I’m hoping some R wizard can help me. I’ve constructed distance matrices in mother (yeah for repeated subsampling capability) and now need to use them in R for further analyses. I can get the lower triangle data in but not the labels using which I modified from Unifrac Distance Matrix -> Newick using R
Code: Select all
b_bc <- data.matrix(read.table("", fill=T, row.names=1, skip=1, col.names=1:<#samples>))
I don't get any errors, just don't have the sample labels associated with the data. I've played with the row.names/col.names variable. And, thinking that the problem was related to the lower triangle data form, reran the dist in mothur to get a square matrix but still can't get the labels to be associated with the matrix. do I need to bring the sample names in as a vector then associate that vector with the matrix?
ETA: oh actually something’s not quite right when I load it into R, I get an N x N-1 matrix.

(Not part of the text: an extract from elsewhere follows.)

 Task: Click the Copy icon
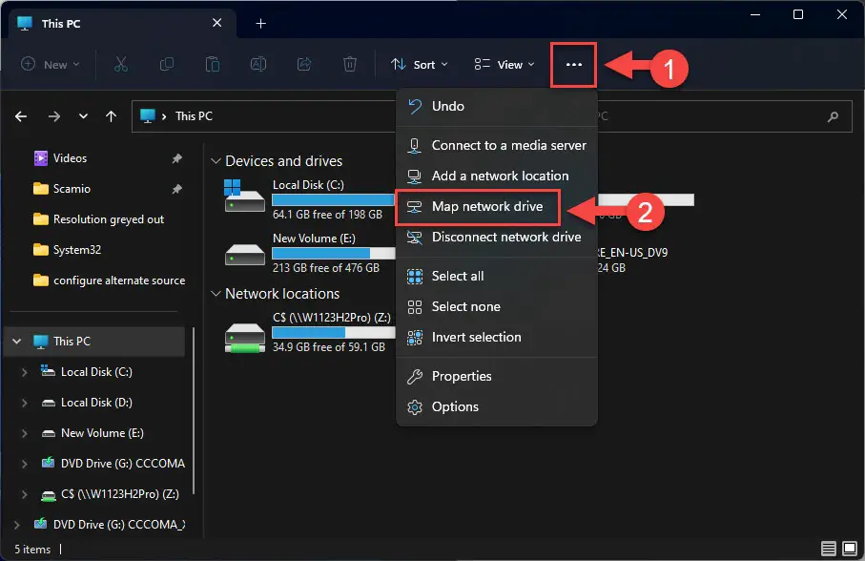[167, 64]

Anyone?
I’ve been editing my mothur generated dist matrices in excel for the past couple of years but would really love to figure out how to get them into R straight from mothur. What I do in excel is copy the sample names, transpose paste them to be column headers, and add “NA” the the bottom right most cell. After these alterations I can import the dist file using:
I use the following function in R to import mothur distance files:
parseDistanceMatrix = function(phylip_file) {
# Read the first line of the phylip file to find out how many sequences/samples it contains
temp_connection = file(phylip_file, 'r')
len = readLines(temp_connection, n=1)
len = as.numeric(len)
close(temp_connection)
phylip_data = read.table(phylip_file, fill=T, row.names=1, skip=1, col.names=1:len)
phylip_matrix = as.dist(phylip_data)
return(phylip_matrix)
}
Funnily enough, it’s actually based on your original R command in this thread.
Using this does with you a warning when it does the as.dist() cast, but I think this is just due to the trailing tab on the last line of the phylip. I’ve tested it extensively and it doesn’t change the data in anyway.
I tweaked your code a bit because I like working with df rather than dist (I can remove samples with logic vectors when they’re df)
parseDistanceDF = function(phylip_file) {
# Read the first line of the phylip file to find out how many sequences/samples it contains
temp_connection = file(phylip_file, 'r')
len = readLines(temp_connection, n=1)
len = as.numeric(len)
len = len +1
close(temp_connection)
phylip_data = read.table(phylip_file, fill=T, row.names=1, skip=1, col.names=1:len)
colnames(phylip_data) <- row.names(phylip_data)
return(phylip_data)
}